The university's Public Services Activities deal with everything from farm productivity to economic and community development, conservation, nutrition and health and youth development and families.
Since July 2008, state funding for such programs has been cut from $52 million to $28 million. About 90 percent of money spent is on agricultural research and cooperative extension programs.
The audit released Thursday found that while top public service executives received raises in the recent years, "some substantial," it noted, there was no appropriate documentation for the raises.
It also found that the work of 19 of 20 executives making more than $62,000 annually had not been formally evaluated in the past five years.

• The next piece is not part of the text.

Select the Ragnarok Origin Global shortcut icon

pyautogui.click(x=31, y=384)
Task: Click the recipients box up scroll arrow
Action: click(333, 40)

It found that one employee received a bonus of $1,200 in 2008, even though university policy prohibited bonuses for those making more than $100,000.

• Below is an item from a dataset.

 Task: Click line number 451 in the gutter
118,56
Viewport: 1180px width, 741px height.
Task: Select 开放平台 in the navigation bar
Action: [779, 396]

In his response, Clemson University President James Barker said the university will formalize the evaluation process for executives.

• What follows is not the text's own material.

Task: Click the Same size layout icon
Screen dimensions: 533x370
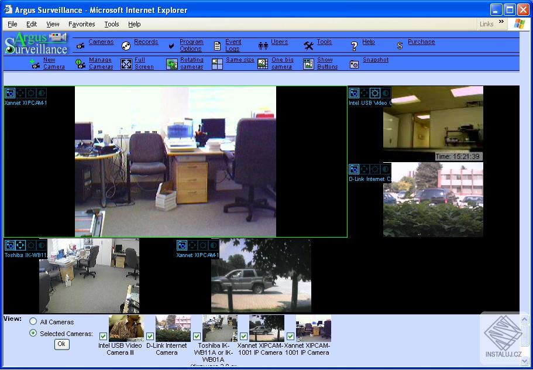Action: tap(240, 59)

He added that while "it is clear internally to the PSA administration the value and appropriateness of performance pay increases" the university's human resources records don't effectively show the reasons.
The agency will "more fully and carefully document performance pay justifications in writing," he wrote, noting that the Clemson public service salaries are below average when compared to 13 other land-grant universities in the South.
The audit also found Clemson could save up to $1 million a year by turning over its meat and poultry plant inspection program to the U.S. Department of Agriculture that conducts similar inspections.
But Barker said Clemson will continue to operate the program "in an efficient and effective manner" and that state inspections are mandated by the state General Assembly.